*Written exercise:* Find each line in the two blocks below that contains the word "Select", and copy every such line in full.

*Supplied material:*
-- START --

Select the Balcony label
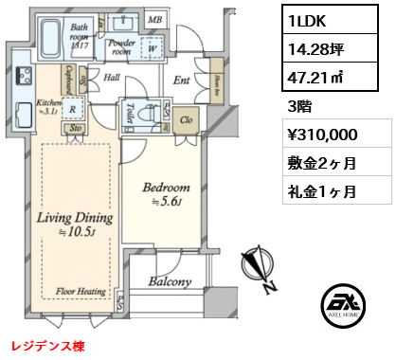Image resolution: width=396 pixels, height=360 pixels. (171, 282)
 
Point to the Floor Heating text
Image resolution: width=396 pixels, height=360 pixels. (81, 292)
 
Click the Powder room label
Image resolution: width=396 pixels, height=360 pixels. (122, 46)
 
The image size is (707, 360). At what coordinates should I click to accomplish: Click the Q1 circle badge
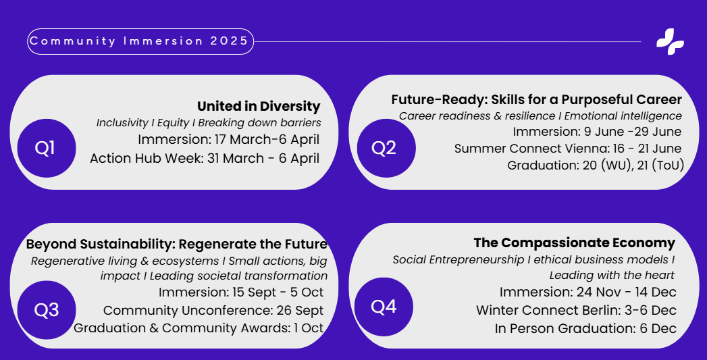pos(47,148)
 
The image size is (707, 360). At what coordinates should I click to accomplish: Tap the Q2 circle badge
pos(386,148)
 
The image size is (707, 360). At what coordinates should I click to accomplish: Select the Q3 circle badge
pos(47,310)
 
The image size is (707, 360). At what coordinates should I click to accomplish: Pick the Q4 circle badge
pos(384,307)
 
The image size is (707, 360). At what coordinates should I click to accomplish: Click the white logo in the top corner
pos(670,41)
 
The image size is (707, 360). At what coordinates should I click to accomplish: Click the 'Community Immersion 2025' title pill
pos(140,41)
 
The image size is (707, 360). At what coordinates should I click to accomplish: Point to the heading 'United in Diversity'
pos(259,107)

-- END --
-- START --

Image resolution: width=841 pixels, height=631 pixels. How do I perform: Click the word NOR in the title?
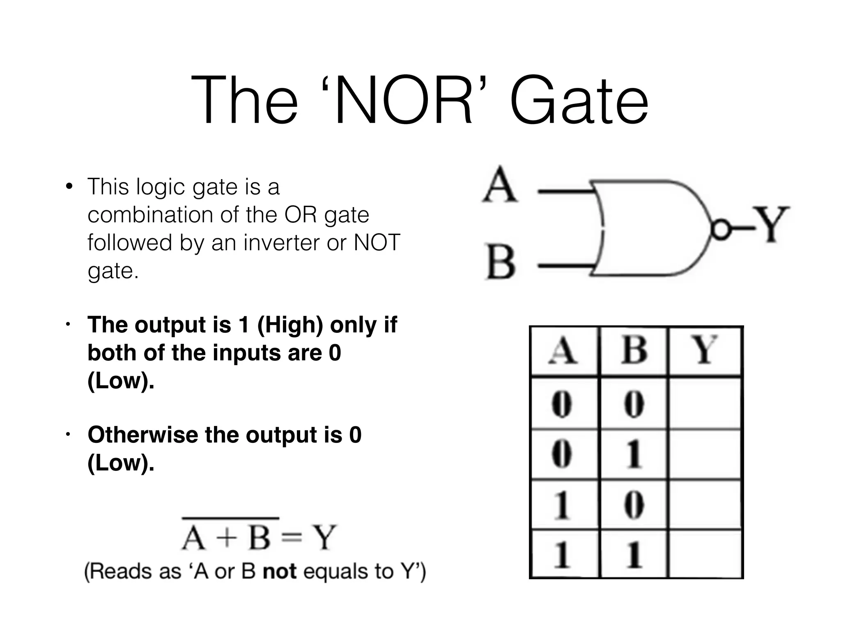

-- END --

*Reply to the exercise:*
Select the Balcony label
The image size is (707, 360). At what coordinates should I click to accomplish: Select the Q3 circle badge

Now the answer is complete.